Stakeholder engagement
- Highly effective in stakeholder engagement and cross-functional collaboration; able to act as a trusted operational partner to DD&T, enterprise teams, LOCs, business functions, and strategy-setting leaders.
- Strong communicator in English (oral and written), able to translate complex technical topics into clear operational implications, risks, decisions, and actions for diverse audiences.
Technical expertise
- 10+ years of relevant technical and operational experience, including systems analysis, solution design, implementation, data operations, and lifecycle management of enterprise data products.
- Deep expertise in data platforms, integration patterns, and data pipeline architecture; including hands-on familiarity with statistical programming languages (R, Python) and database query languages (SQL).

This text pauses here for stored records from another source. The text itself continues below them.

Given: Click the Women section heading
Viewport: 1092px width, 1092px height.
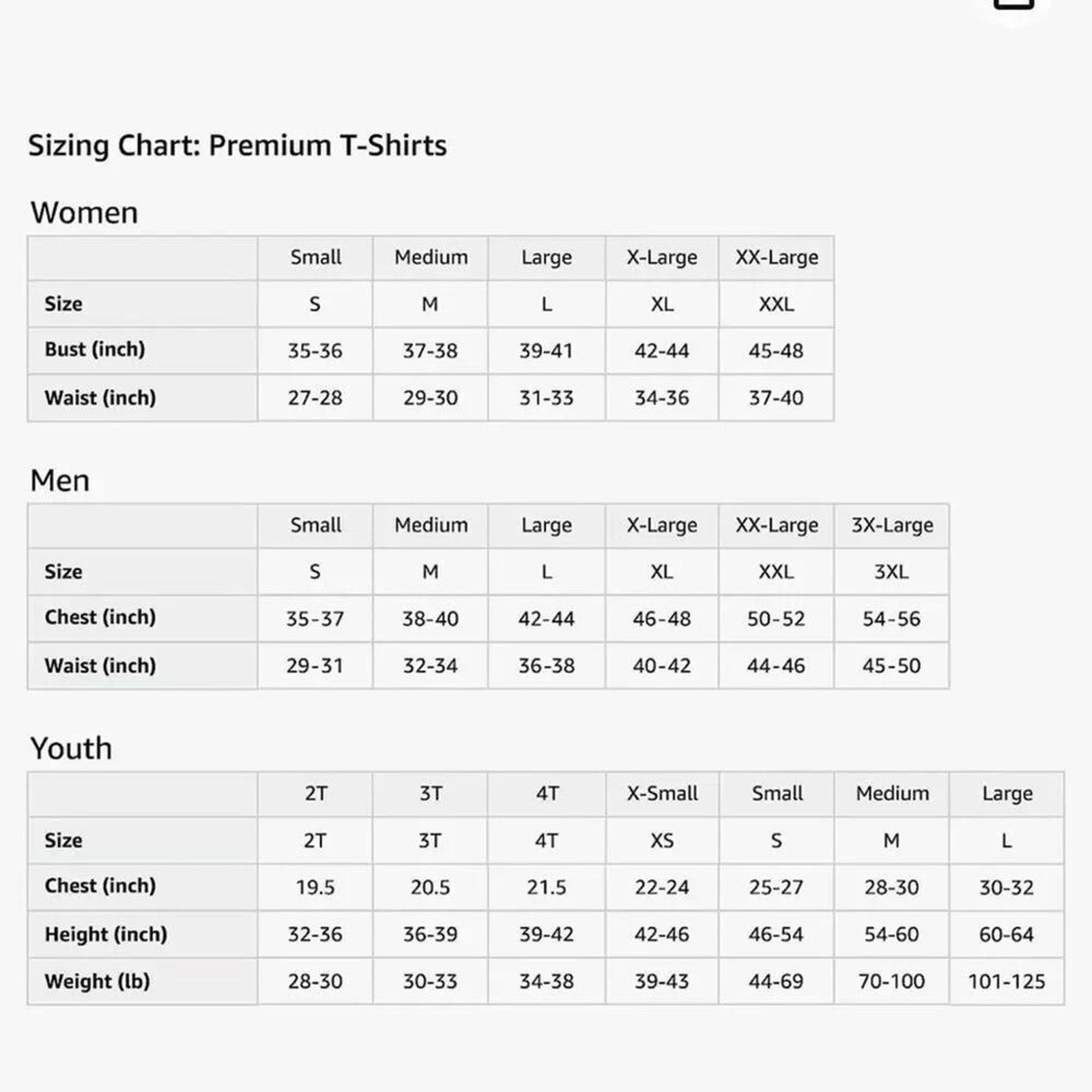Looking at the screenshot, I should coord(84,212).
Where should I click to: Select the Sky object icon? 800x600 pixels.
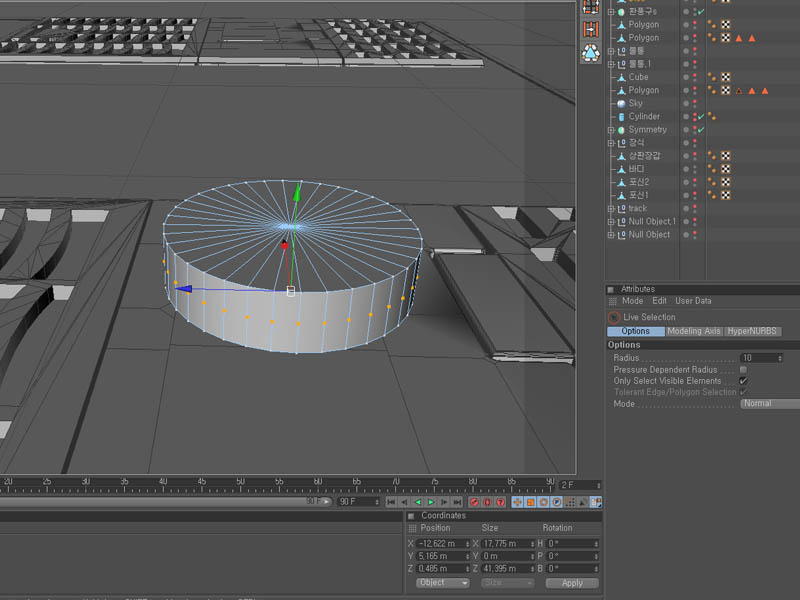[621, 104]
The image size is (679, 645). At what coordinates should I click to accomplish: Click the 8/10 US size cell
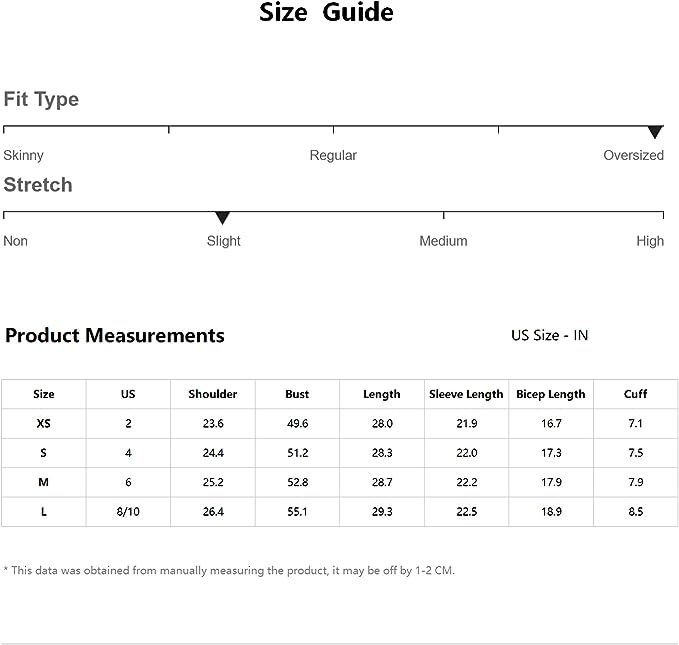(128, 512)

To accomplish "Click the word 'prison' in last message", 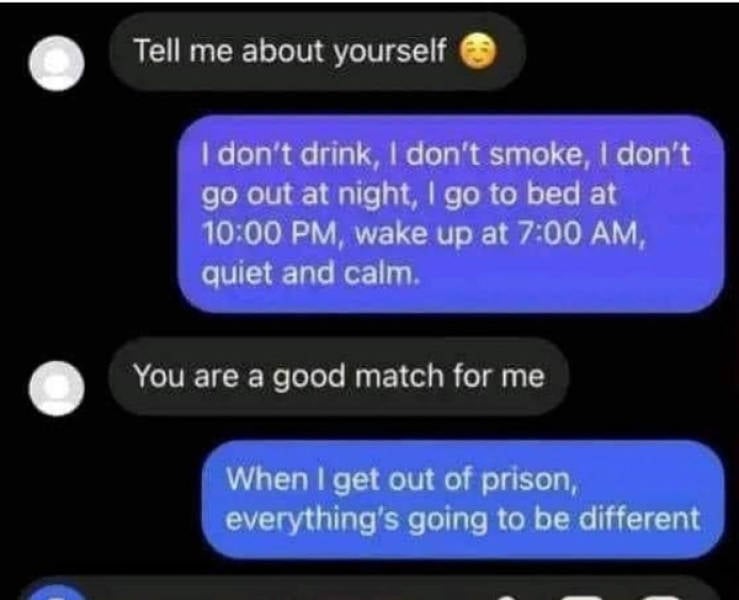I will click(x=526, y=480).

- Strong knowledge of data integration technologies, ETL/ELT frameworks, cloud data platforms, and enterprise integration patterns.
- Familiarity with data governance frameworks, MDM principles, data quality tooling, and metadata management practices.
Domain knowledge
- Deep knowledge of the pharmaceutical or life sciences business model, including regulatory expectations, compliance requirements, and the responsible use of AI-ready data assets.
- Understanding of healthcare data standards, market heterogeneity challenges, and the operational complexity of managing data across multi-market environments.